● **What is being asked**:
Read through the entries below and return each line with the word "Select".

● **Extracted material**:
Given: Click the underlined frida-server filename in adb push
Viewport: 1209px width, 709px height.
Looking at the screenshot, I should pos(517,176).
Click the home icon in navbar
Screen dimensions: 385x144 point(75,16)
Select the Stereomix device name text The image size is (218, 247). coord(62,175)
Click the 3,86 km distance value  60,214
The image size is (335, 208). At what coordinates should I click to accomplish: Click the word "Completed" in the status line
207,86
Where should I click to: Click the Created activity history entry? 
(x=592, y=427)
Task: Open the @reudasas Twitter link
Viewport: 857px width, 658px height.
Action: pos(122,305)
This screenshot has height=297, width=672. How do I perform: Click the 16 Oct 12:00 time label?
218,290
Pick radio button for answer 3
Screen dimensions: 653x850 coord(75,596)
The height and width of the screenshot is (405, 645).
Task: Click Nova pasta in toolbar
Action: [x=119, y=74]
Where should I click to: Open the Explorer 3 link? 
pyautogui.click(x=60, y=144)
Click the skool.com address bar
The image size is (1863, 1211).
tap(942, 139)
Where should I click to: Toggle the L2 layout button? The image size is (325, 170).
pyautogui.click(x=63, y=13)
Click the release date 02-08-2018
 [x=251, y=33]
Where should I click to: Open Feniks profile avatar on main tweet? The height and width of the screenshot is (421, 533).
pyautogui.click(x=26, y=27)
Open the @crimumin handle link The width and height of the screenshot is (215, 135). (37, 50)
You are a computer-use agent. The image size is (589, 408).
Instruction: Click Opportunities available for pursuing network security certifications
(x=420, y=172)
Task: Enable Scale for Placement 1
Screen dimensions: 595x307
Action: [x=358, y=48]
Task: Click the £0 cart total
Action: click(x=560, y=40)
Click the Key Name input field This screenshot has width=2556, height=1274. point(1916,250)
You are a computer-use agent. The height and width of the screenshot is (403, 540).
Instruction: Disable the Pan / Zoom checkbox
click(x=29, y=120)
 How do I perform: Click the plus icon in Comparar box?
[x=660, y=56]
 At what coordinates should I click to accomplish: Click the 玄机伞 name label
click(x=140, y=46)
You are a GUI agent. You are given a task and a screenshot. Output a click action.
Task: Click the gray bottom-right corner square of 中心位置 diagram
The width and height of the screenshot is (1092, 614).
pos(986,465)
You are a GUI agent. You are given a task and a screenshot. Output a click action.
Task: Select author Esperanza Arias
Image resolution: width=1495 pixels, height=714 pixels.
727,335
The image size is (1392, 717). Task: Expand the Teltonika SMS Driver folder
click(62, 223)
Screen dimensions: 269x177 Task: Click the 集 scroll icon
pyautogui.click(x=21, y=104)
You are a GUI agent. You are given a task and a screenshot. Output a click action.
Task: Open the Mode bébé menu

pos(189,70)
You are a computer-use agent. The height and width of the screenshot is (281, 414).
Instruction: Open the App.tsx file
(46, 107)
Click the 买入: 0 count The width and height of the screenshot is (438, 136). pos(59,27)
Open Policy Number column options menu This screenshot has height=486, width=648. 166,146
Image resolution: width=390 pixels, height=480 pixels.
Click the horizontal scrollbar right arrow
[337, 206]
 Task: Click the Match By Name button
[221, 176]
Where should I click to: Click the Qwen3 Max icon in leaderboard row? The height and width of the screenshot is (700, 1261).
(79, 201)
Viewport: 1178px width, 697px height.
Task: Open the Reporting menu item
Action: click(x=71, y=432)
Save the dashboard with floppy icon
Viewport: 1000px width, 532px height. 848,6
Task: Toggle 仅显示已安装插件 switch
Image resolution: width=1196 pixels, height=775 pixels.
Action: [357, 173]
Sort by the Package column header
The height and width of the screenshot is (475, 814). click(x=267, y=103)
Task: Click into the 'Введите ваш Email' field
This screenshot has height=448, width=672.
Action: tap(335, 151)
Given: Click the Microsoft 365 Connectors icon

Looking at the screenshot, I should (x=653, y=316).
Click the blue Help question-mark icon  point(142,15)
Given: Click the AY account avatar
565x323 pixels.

● **Your response**:
Select the Stereomix device name text The image size is (218, 247). coord(62,175)
Task: Select author Esperanza Arias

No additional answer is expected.